The Council of Chief State School Officers and the National Governors Association in collaboration with teachers, school administrators, and experts... to provide a clear and consistent framework to prepare our children for college and the workforce... from national organizations representing... teachers, postsecondary educators, civil rights groups, English language learners, and students with disabilities.

Yet, despite its backing and all the collaborations it still seems tenuous... no urgent outpouring of support for the idea of a common core, many states still saying their own standards do the jobs just fine, or like Ronald Wolk, founder and former editor of Education Week who thinks there are to may more important things to do. In a commentary last month called "Common Sense versus Common Core," he said it would be a "miracle" if the states would adopt the basic idea... and make it work.

Yes, it's complicated, a puzzle to some, a difficult choice to many. But it seems on the surface really not so difficult or so puzzling at all? In fact, a common core may be exactly what we ought to be focusing our energies on over the next four years of an administration concerned, as Barack Obama is, with education reform -- not that it should take that long to get more states to adopt the new standards.

The idea -- now several years old -- was simple. Given the emergence of a global economy -- call it globalization 3.0 as author Thomas Friedman calls it in his book (now in its eighth printing) The World Is Flat -- and every community, every person is suddenly competing with every other.

If the U.S. is to remain its prowess in this economy according to the Oregon Board of Education, who said it best:

Our graduates will compete for jobs with students from... other countries with more rigorous standards. Common standards help ensure that all students, no matter where they live, are prepared for success in postsecondary education and the workforce. Common standards will help ensure that students are receiving a high quality education consistently, from school to school and state to state. Common standards will provide a greater opportunity to share experiences and best practices within and across states that will improve our ability to serve the needs of students.

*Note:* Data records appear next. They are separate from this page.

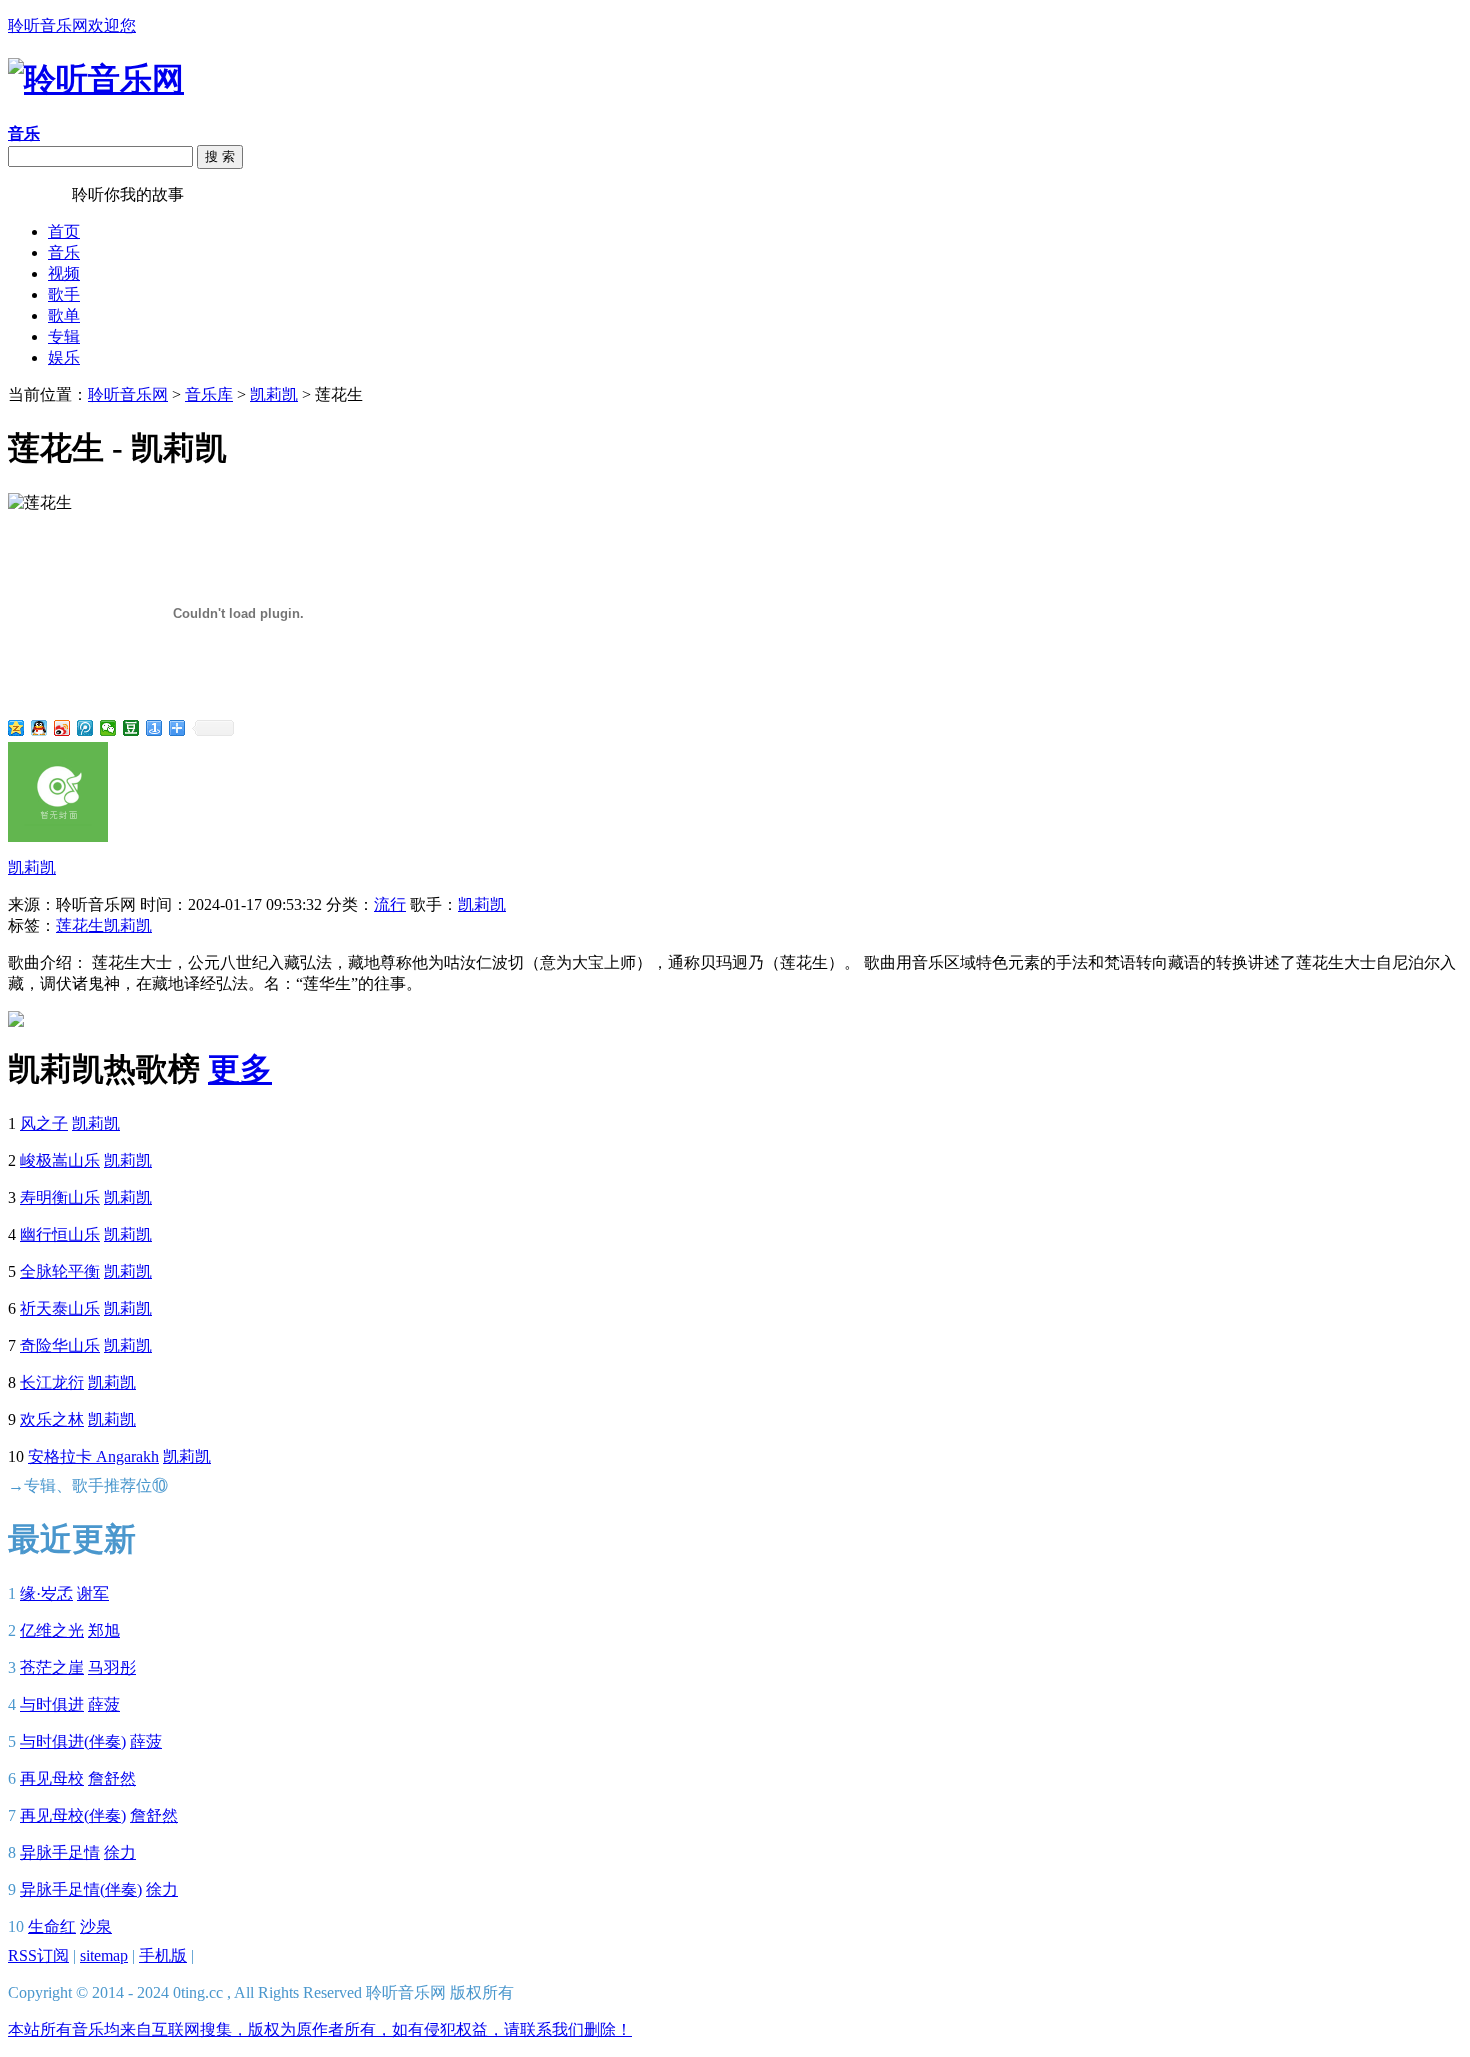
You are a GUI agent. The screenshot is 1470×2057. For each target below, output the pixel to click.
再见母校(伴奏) (73, 1815)
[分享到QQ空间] (16, 728)
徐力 (120, 1852)
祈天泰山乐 (60, 1308)
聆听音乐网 (128, 394)
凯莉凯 (274, 394)
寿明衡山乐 (60, 1197)
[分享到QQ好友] (39, 728)
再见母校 (52, 1778)
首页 (64, 231)
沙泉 (96, 1926)
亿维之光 (52, 1630)
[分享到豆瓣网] (131, 728)
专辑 (64, 336)
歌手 (64, 294)
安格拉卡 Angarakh (93, 1456)
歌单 (64, 315)
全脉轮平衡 (60, 1271)
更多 (240, 1069)
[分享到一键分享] (154, 728)
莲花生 (80, 925)
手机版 (163, 1955)
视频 (64, 273)
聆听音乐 (40, 194)
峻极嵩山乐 (60, 1160)
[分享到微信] (108, 728)
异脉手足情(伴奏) (81, 1889)
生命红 (52, 1926)
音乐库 (209, 394)
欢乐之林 (52, 1419)
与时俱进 (52, 1704)
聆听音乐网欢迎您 (72, 25)
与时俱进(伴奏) (73, 1741)
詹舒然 (112, 1778)
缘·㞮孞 (46, 1593)
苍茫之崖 (52, 1667)
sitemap (104, 1955)
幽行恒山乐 (60, 1234)
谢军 (93, 1593)
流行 (390, 904)
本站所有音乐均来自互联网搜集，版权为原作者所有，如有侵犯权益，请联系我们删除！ (320, 2029)
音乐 (64, 252)
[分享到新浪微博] (62, 728)
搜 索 (220, 156)
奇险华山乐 (60, 1345)
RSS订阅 (38, 1955)
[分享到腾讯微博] (85, 728)
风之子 (44, 1123)
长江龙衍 (52, 1382)
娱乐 (64, 357)
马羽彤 (112, 1667)
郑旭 (104, 1630)
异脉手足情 (60, 1852)
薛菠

It's sad, but not too late if somebody (not the president or the secretary of education who support the common core idea but realize this is a state-led endeavor) like the National Governors Association, the Wallace Fund, the Gates Foundation or some combination starts marketing this concept as the unique opportunity to really change the curriculum -- a truly interdisciplinary curriculum that marries art and science -- and thus change the mind set of educators and policy makers and parents everywhere with the idea that we really can change the paradigm, and reinvent ourselves for the new economy.

The Common Core initiative merits your support.